É natural da Gafanha da Encarnação, em Ílhavo, mas está intimamente ligado a São Jacinto, essa terra que “vive desde sempre mantida ao largo por ria e mata”. Culpa do avô que fez a formação em carpintaria na então base aérea, hoje regimento de infantaria. Estudante de doutoramento em Física na Universidade de Aveiro, João Pedro Cardoso é também, há muito, um apaixonado pela fotografia. Foi com essa arte que centrou atenções em São Jacinto, num trabalho que está agora em exposição em Lisboa, no espaço Narrativa. Mais do que um conjunto de imagens fotográficas, “A ilha da morte lenta” é uma espécie de grito de alerta para o estado de abandono a que São Jacinto está votada.
Aos 30 anos, e prestes a concluir o doutoramento, João Pedro Cardoso ainda não sabe se o seu futuro profissional passará pela academia ou pela indústria. Aguarda por ver que oportunidades surgem, depois de concluir a sua tese. Preferia ficar a desenvolver investigação na área da academia, “a explorar e a descobrir coisas novas”, mas, por ora, ainda está tudo aberto.
A fotografia aparece como um passatempo. “Já faço fotografia há algum tempo. Colaborava, inclusive, com o GrETUA, aqui na universidade, a fazer fotografias de espetáculos e concertos”, conta. Mais recentemente, decidiu explorar um pouco mais essa arte que tanto lhe agrada. “Durante a pandemia fiz uma formação com o José Sarmento Matos, promovida pelo GrETUA, e depois fui fazer esta formação com o Mário Cruz, na Narrativa”, acrescenta.
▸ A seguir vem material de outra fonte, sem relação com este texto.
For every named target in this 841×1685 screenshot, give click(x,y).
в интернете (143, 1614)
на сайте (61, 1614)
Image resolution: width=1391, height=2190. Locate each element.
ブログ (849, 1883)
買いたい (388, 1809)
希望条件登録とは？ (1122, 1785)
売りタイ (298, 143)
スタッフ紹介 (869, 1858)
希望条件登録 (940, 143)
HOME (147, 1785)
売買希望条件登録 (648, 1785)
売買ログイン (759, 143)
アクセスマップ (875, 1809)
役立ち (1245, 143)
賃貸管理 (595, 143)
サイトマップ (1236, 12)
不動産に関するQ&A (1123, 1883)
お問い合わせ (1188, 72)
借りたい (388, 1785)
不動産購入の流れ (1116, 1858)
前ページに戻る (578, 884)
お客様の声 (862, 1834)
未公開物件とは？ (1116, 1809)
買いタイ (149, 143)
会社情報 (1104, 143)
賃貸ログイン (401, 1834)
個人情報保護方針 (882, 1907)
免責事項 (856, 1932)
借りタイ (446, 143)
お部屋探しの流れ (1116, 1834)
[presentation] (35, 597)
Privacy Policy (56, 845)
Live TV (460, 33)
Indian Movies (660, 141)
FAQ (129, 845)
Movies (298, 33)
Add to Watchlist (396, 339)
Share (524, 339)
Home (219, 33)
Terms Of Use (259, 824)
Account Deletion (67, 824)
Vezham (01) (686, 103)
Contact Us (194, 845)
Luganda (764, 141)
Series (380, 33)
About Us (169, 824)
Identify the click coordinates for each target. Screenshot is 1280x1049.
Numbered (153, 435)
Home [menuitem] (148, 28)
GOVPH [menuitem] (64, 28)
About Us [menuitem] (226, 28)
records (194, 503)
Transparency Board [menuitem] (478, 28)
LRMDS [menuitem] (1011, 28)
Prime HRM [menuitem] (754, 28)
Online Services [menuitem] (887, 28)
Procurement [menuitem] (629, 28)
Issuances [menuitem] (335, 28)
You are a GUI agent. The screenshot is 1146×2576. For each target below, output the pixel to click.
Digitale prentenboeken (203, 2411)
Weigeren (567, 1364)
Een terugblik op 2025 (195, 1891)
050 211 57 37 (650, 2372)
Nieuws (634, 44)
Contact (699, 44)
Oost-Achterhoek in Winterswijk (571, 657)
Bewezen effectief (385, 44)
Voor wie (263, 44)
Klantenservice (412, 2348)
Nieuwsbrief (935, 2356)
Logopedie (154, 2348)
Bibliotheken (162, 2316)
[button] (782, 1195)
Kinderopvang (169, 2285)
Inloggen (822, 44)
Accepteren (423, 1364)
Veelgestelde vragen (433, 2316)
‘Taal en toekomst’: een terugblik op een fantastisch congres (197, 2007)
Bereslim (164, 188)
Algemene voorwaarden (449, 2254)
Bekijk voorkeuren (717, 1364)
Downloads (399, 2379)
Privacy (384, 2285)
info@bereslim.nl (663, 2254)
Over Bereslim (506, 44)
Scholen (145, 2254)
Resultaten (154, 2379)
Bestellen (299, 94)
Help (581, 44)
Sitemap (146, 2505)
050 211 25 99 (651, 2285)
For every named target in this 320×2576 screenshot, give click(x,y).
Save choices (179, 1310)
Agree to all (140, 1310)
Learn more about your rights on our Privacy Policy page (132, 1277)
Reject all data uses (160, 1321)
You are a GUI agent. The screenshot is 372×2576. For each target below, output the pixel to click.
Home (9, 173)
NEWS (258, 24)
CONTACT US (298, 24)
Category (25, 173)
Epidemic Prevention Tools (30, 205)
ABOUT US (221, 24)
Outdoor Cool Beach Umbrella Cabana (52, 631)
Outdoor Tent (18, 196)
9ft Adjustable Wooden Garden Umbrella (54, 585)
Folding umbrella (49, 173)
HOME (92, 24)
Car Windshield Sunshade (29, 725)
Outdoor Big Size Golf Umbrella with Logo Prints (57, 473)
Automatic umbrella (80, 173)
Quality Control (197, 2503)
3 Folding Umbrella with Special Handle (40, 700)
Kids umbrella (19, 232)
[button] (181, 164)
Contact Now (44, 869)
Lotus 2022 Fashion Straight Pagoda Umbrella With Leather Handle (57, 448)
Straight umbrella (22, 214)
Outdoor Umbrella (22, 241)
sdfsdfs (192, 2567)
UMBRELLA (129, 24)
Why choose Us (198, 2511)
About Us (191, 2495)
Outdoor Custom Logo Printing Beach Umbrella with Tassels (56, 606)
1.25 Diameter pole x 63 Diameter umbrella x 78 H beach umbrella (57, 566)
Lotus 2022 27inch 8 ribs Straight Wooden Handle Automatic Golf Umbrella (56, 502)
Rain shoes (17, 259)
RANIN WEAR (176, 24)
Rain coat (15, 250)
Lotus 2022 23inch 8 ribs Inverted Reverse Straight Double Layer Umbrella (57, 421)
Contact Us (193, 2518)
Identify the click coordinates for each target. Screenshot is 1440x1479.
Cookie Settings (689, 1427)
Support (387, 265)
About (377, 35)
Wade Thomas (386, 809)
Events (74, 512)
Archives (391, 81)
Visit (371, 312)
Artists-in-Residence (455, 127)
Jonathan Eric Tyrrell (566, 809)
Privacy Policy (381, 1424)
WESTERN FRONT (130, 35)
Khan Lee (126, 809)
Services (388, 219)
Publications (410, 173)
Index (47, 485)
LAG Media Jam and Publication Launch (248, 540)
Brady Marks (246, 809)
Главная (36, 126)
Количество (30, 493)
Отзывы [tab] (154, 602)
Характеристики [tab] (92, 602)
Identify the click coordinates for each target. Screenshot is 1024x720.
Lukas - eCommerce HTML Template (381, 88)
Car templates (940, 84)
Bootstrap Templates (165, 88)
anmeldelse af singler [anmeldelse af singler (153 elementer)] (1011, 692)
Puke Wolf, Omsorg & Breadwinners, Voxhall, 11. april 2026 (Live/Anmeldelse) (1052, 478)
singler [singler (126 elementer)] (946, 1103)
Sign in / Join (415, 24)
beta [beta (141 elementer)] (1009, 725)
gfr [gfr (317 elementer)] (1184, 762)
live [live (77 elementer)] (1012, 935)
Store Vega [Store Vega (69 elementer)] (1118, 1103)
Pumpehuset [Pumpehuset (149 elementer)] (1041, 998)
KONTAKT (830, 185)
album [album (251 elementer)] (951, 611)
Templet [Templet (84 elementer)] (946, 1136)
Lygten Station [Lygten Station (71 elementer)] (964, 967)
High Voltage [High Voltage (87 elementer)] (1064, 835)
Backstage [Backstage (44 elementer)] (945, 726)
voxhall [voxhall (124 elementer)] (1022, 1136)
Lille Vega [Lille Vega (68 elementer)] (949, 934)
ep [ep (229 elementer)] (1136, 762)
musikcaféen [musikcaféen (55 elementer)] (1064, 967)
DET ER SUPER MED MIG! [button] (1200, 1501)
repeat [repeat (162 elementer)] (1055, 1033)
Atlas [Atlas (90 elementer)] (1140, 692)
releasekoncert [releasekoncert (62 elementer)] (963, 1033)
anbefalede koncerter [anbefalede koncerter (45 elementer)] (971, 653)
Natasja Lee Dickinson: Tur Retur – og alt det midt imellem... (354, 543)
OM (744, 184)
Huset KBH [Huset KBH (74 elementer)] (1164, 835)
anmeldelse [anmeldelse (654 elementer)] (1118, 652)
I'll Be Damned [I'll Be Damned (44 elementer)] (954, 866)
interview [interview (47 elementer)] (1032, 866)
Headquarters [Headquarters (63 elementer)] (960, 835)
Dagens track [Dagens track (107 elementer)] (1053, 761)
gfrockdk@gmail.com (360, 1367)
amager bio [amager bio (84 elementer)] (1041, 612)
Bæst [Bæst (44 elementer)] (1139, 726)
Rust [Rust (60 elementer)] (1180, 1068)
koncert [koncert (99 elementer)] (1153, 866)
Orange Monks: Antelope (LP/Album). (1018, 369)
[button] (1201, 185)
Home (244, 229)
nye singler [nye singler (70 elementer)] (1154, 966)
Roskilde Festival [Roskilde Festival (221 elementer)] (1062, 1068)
Foi, precisamente, por causa desta última formação que João Pedro Cardoso assentou arraiais naquela freguesia do município de Aveiro. Comprou o passe mensal de transportes e, durante meses, andou a viajar com regularidade para São Jacinto, fotografando a “terra da Nossa Senhora das Areias”, localidade que “ficou estagnada, e as suas pessoas são as mesmas de sempre”, conforme é descrito na folha de sala da exposição patente em Lisboa (até 4 de junho).
Um grito de alerta
O que João Pedro Cardoso encontrou e retratou foi um “deserto de dia, e cada vez mais despovoado, rico em ruínas de um passado d’ouro, um lugar que vive menos findo o Verão”. Resquícios do que foi um “forte de construção naval” e que ainda é “casa de uma histórica base aérea”. Um território que “não chega a ser sequer de passagem, pois vive no fim de um braço de terra que pouco mais tem que o mesmo caminho de volta”, é ainda descrito na folha de sala.
Palavras e imagens que descrevem o que João Pedro Cardoso foi ouvindo nas muitas horas que por lá passou. A própria expressão usada como título do trabalho, “a ilha da morte lenta”, foi retirada das bocas do povo. Daquele que ainda habita São Jacinto. “As pessoas sentem essa estagnação, esse declínio, o contraste entre aquilo que foram os anos de ouro e o que é atualmente”, testemunha, em conversa com a Aveiro Mag. O seu trabalho, assim o espera, pretende ser um “grito de alerta”, uma espécie demaydaydessa “ilha” rodeada por mar e ria, instalada no fim de uma península.
Depois desta apresentação em Lisboa, João Pedro Cardoso gostava de apresentar esta exposição em Aveiro. Mais do que isso. Está a preparar um livro que ajude a contar a história e o presente de São Jacinto – procura, ainda, apoios para a exposição e para o livro.